# TRY IT
Below are some entries; report how many of their lines contain the word "technician", giving nothing besides the number.

# DATA TO EXAMINE
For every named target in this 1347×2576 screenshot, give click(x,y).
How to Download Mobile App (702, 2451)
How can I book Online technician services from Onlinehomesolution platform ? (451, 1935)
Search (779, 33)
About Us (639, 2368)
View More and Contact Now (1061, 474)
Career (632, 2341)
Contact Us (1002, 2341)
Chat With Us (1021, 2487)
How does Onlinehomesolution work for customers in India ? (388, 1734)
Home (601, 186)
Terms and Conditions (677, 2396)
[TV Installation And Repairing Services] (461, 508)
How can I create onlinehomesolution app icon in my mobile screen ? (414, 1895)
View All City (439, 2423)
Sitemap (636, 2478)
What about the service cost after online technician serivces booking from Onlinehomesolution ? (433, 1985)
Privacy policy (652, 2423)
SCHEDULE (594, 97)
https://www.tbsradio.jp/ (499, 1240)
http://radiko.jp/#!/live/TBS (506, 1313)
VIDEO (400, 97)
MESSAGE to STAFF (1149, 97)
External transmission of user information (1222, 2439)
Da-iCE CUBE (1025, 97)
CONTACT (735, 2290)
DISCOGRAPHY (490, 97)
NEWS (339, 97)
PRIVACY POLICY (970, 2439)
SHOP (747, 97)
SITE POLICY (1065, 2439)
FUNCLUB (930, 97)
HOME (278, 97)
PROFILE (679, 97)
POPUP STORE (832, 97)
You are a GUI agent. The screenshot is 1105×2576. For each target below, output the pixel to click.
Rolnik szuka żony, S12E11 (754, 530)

# RESULT BELOW
2